Dataset entries:
____
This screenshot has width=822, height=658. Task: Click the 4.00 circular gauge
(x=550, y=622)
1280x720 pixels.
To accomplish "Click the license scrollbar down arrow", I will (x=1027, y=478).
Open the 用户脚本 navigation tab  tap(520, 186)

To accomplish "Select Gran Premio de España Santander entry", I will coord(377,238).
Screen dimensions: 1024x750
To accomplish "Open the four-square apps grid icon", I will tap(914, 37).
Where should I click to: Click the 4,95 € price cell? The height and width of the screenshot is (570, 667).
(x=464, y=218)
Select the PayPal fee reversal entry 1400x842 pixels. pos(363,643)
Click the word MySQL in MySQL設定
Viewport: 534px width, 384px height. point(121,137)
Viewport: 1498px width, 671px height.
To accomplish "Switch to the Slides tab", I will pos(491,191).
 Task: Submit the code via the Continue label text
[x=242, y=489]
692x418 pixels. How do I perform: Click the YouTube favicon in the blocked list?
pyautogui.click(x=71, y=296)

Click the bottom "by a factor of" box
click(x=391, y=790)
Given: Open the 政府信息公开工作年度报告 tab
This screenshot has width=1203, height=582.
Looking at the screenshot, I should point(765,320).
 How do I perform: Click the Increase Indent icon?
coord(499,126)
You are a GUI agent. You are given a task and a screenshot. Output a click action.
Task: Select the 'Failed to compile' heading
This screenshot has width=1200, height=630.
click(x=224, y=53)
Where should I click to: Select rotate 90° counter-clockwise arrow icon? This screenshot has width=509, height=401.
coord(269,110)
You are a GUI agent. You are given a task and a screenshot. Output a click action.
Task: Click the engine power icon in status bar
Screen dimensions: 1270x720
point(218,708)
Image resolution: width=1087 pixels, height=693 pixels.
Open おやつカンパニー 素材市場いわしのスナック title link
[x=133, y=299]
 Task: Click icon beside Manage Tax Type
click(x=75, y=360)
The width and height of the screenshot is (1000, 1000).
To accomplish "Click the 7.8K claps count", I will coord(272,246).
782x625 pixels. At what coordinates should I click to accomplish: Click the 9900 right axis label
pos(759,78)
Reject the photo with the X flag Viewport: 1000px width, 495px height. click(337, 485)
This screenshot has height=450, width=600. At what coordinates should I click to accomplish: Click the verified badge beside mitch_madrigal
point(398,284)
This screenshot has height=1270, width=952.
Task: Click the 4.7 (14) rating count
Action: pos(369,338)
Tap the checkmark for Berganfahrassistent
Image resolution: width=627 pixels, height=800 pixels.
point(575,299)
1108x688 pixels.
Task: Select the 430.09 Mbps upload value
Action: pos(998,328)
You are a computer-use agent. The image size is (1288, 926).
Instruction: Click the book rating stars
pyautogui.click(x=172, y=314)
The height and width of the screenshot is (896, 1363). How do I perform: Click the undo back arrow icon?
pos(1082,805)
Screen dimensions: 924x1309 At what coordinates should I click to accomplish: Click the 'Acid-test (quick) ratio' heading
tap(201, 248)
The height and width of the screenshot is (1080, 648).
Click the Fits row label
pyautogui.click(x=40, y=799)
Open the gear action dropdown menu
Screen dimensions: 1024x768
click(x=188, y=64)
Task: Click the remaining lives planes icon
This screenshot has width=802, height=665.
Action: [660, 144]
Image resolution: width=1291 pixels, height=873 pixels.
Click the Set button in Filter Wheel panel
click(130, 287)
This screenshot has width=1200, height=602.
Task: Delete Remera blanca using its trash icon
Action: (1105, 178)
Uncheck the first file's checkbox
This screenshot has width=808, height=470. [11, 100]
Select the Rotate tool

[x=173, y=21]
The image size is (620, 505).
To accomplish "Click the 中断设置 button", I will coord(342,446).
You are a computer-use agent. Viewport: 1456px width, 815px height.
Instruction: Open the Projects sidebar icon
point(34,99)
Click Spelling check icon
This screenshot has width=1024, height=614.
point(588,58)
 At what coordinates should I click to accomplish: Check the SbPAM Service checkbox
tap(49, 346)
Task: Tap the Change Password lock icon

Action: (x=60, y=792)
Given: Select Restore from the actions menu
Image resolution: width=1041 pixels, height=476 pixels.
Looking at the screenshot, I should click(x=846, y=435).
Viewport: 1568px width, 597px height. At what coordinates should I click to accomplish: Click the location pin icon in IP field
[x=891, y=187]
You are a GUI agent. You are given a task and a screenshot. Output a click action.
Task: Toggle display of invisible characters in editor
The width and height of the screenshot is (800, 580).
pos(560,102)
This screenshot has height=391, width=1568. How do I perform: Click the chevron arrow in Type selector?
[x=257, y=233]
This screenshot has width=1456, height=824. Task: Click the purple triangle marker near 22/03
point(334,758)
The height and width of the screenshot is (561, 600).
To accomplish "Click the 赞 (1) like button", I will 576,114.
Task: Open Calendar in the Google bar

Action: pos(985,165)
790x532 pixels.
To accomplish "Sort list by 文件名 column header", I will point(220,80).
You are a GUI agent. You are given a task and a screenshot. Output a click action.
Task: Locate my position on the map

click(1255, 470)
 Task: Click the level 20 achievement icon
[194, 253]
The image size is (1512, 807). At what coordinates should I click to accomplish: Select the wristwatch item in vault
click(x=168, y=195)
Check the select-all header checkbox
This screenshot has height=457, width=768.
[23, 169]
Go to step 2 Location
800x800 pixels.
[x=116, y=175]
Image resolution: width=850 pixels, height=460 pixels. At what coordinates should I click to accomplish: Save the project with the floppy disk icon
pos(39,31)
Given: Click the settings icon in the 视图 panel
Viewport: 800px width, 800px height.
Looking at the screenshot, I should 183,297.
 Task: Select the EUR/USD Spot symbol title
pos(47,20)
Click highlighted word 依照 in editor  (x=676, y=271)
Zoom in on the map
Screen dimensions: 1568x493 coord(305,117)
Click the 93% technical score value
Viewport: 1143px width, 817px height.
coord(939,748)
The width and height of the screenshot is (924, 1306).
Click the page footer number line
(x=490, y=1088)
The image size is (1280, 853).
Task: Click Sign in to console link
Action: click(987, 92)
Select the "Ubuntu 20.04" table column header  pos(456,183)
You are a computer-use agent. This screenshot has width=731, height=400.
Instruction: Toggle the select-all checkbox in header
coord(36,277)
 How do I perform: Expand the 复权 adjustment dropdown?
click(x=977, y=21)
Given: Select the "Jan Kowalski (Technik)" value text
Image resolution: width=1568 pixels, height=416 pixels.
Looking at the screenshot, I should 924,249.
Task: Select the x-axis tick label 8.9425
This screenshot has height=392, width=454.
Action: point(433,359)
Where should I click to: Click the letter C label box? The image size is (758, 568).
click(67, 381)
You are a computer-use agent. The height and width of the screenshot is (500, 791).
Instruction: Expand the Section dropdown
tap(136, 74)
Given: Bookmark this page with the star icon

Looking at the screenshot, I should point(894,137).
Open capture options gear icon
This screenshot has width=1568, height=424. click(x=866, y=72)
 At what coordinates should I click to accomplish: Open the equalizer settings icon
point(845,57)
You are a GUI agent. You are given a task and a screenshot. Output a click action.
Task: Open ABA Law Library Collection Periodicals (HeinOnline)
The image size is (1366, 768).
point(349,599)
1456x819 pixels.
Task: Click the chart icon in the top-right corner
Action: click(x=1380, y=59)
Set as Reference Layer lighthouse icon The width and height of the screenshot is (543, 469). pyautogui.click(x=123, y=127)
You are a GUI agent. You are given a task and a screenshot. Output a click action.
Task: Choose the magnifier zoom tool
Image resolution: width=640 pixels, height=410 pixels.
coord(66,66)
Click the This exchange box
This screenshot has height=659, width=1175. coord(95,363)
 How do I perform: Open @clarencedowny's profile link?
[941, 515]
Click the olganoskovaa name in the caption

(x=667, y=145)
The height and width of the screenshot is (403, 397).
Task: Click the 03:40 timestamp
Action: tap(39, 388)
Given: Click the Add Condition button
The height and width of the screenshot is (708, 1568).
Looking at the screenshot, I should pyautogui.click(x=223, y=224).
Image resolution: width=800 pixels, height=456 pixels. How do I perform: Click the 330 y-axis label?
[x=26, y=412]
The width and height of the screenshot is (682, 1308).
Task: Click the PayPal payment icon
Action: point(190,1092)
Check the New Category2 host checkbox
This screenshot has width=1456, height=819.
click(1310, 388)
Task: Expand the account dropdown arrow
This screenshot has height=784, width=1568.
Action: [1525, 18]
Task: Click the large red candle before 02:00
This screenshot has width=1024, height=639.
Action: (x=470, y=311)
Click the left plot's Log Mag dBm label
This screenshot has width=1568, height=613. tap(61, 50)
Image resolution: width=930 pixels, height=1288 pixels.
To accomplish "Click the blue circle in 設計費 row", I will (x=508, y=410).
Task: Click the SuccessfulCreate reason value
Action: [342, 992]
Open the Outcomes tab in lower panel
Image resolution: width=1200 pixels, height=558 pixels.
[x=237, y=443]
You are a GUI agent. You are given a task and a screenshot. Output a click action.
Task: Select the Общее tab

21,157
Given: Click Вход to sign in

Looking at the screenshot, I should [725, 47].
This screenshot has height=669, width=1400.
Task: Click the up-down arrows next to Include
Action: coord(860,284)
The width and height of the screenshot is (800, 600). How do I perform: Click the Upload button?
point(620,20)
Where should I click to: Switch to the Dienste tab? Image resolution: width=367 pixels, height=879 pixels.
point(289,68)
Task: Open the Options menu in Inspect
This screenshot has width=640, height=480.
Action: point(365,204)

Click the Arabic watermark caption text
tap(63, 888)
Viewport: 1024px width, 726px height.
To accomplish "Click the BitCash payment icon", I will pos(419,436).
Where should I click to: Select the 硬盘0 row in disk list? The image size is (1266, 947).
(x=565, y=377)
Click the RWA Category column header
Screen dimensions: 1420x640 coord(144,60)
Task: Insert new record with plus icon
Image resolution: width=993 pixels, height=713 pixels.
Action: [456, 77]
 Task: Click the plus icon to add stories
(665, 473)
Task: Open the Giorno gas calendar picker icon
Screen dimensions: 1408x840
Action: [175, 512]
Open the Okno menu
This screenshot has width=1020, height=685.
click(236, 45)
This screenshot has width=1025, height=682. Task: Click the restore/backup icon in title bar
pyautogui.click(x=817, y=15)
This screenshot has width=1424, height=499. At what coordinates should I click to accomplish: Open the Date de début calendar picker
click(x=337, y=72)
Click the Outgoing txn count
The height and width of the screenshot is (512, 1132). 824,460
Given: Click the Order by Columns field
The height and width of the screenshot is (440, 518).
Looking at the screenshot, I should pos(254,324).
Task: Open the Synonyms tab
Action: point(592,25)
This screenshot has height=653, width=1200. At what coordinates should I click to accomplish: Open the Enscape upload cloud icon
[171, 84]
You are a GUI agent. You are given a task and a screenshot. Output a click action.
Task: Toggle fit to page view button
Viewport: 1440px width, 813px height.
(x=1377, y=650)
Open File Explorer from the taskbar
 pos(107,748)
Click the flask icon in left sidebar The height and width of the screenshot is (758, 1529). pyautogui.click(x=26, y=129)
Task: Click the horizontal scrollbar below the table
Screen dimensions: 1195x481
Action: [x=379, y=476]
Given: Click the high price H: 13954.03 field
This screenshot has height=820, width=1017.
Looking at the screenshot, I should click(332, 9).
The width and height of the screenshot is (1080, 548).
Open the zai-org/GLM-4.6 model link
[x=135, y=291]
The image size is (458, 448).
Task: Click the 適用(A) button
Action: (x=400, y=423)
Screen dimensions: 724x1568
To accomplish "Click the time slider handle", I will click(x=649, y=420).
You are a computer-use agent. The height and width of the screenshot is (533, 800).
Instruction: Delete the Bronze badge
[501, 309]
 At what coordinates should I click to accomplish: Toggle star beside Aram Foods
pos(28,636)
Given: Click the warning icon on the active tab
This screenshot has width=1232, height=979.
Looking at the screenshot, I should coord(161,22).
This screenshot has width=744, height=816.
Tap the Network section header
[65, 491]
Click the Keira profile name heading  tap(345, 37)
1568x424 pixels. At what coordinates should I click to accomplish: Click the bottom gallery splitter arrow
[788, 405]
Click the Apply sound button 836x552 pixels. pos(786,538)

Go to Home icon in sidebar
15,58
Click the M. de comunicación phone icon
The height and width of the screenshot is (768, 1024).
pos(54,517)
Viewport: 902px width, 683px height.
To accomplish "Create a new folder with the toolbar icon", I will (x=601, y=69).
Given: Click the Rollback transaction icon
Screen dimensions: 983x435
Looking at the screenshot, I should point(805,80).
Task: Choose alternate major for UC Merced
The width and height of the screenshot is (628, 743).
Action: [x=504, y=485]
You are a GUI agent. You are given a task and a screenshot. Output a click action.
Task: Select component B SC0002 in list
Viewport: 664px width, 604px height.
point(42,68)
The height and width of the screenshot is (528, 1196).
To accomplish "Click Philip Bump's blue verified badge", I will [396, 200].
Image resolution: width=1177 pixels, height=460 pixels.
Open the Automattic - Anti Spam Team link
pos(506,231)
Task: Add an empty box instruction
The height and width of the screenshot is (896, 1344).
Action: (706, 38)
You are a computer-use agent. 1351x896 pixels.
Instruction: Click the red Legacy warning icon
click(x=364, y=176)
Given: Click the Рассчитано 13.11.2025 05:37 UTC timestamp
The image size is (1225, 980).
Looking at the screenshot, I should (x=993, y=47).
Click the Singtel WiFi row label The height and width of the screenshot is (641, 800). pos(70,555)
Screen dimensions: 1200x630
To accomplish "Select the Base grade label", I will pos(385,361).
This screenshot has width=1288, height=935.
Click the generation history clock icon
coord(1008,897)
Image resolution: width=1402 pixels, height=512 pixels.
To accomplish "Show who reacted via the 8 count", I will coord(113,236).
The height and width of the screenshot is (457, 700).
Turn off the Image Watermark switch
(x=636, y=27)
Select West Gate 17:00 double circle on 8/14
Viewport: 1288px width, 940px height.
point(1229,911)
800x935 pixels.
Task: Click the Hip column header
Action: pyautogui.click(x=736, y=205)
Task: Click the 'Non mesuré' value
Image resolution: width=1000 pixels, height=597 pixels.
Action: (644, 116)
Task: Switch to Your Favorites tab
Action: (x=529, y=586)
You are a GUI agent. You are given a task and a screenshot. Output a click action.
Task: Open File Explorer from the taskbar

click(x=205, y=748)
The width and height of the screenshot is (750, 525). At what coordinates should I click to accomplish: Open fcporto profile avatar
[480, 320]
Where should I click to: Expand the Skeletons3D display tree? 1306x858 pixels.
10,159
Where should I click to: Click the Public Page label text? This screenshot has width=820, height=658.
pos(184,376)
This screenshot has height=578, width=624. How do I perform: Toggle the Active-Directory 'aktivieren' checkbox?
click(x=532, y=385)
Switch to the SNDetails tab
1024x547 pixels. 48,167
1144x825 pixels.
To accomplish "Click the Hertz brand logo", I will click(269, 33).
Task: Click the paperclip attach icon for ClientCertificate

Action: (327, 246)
____
* _WHAT IS NEEDED_: Determine how many lines above have the string "scrollbar" and output nothing besides the count.

* _EXERCISE RESPONSE_: 2